The conversos who wanted to maintain their identity as Jews had fled to Portugal, yet they had to face another religiously-based persecution of Jews and Muslims by Manuel I of Portugal and expulsion in 1497; this was what brought them and their festival to the New World.

==Customs==
According to historian Janet Liebman Jacobs, converso women used to light candles and cook a kosher banquet with their daughters – which helped passing out knowledge of the traditional Jewish cuisine to the next generations. (Note: “Women, Ritual, and Secrecy: The Creation of the Crypto-Jewish Culture,” Janet Liebman Jacobs)

The public festival celebrations had become private events that were celebrated with the family indoors. The conversos had also started to honor Esther with iconographic art pieces they made in her image and held in their households.

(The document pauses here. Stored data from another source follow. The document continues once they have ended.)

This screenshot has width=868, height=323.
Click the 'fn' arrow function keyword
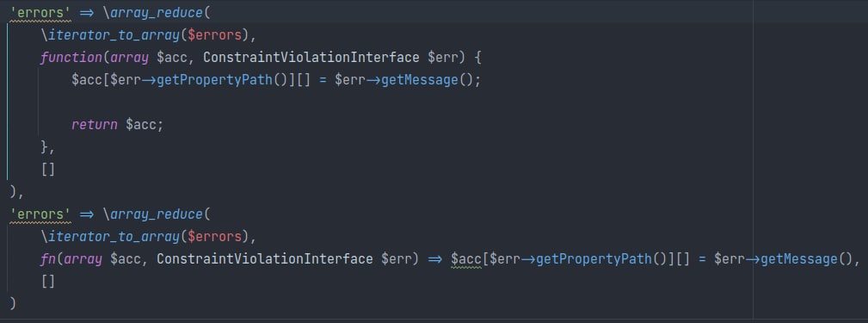(47, 259)
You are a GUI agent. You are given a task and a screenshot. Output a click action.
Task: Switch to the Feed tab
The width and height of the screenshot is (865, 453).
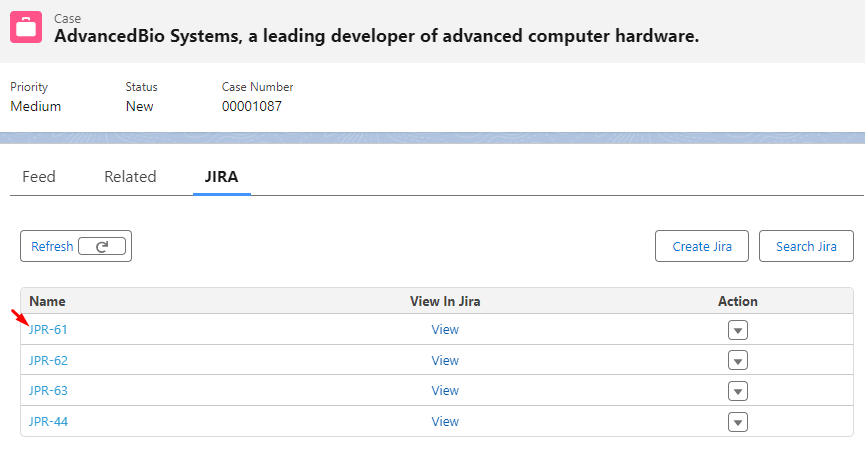pyautogui.click(x=39, y=177)
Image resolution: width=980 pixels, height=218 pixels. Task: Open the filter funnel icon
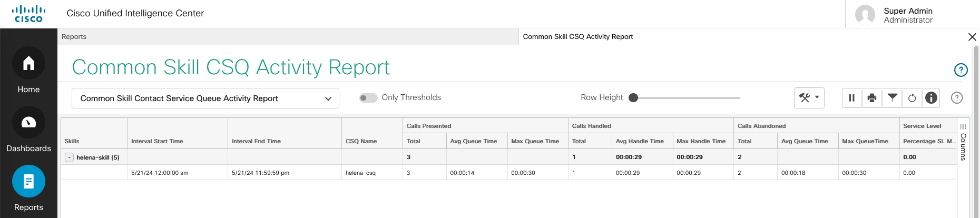892,98
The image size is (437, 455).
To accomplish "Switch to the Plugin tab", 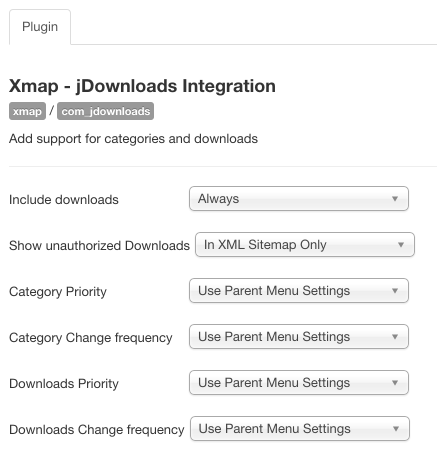I will 40,27.
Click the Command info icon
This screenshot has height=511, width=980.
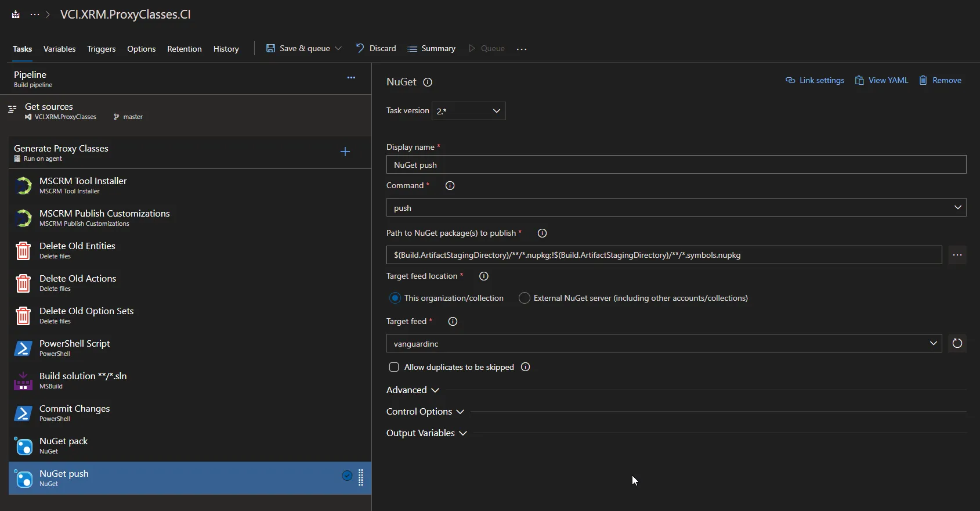point(450,186)
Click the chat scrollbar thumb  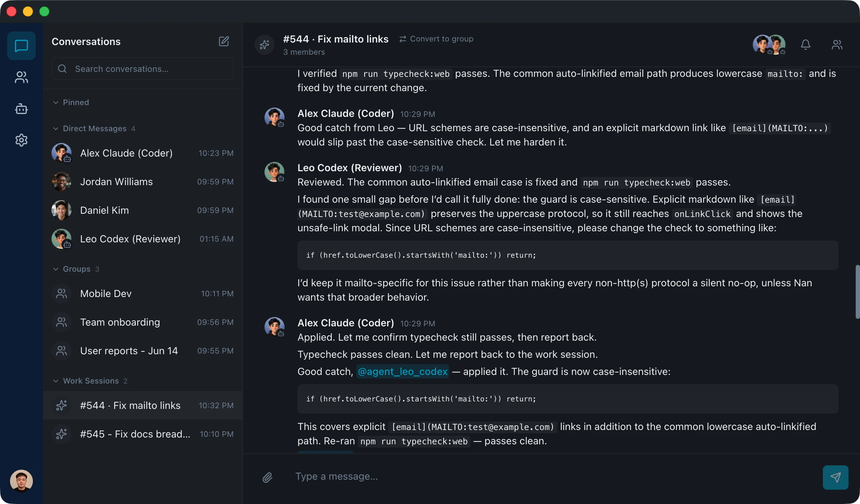[857, 291]
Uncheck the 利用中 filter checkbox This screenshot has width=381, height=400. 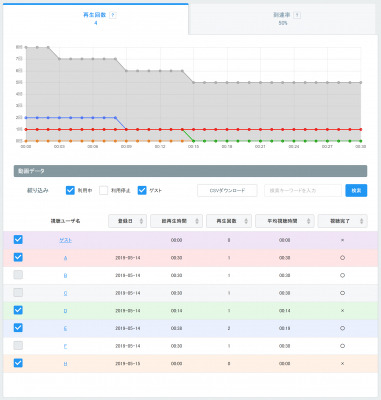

Moshe Orfali claims in his book The Fast of Esther in the Lore of the Marranos that the conversos lived with the perpetual feeling of sin since they had to act like Christians towards the outside world while deep inside were Jewish, and that the fast helped them to feel as they were making up for their sin to God.

==Observance==
The popularity of the Festival of Santa Esterica had begun to decrease between the years 1964 and 1974, following the statements of James Peter Davis, the Archbishop of Santa Fe who studied the festival and had begun preaching to Hispanics who celebrated it that they were actually practicing a Jewish holiday based on Purim and that there was no such saint called Esterica. As a result, it is less common to find iconographic Esterica art pieces at Southwestern United States houses today than until the 20th century.

According to The Book of Esther in Modern Research by Leonard Greenspoon and Sidnie White Crawford, in the iconographic Esterica pieces that were common in the Americas the saint was depicted wearing a Crown on her head and holding a hanging rope. They interpret the motifs as signs of Judaism being grasped as something royal that comes with the risk of getting caught by the Christians and end the conversos' lives (The rope most probably represents the hanging of Haman, the king’s advisor that proposed the killing of Jewish people. The Jewish holiday of Purim celebrates the “switching of roles” - which is why you might see children in costumes on this holiday - one of the reasons being the hanging Haman planned for Mordechai, Queen Ester’s uncle, was ultimately his own execution) hanging.

In New Mexico, the art that decorated the conversos' houses with Santa Esterica were portrayed with red curtains that frame the icona.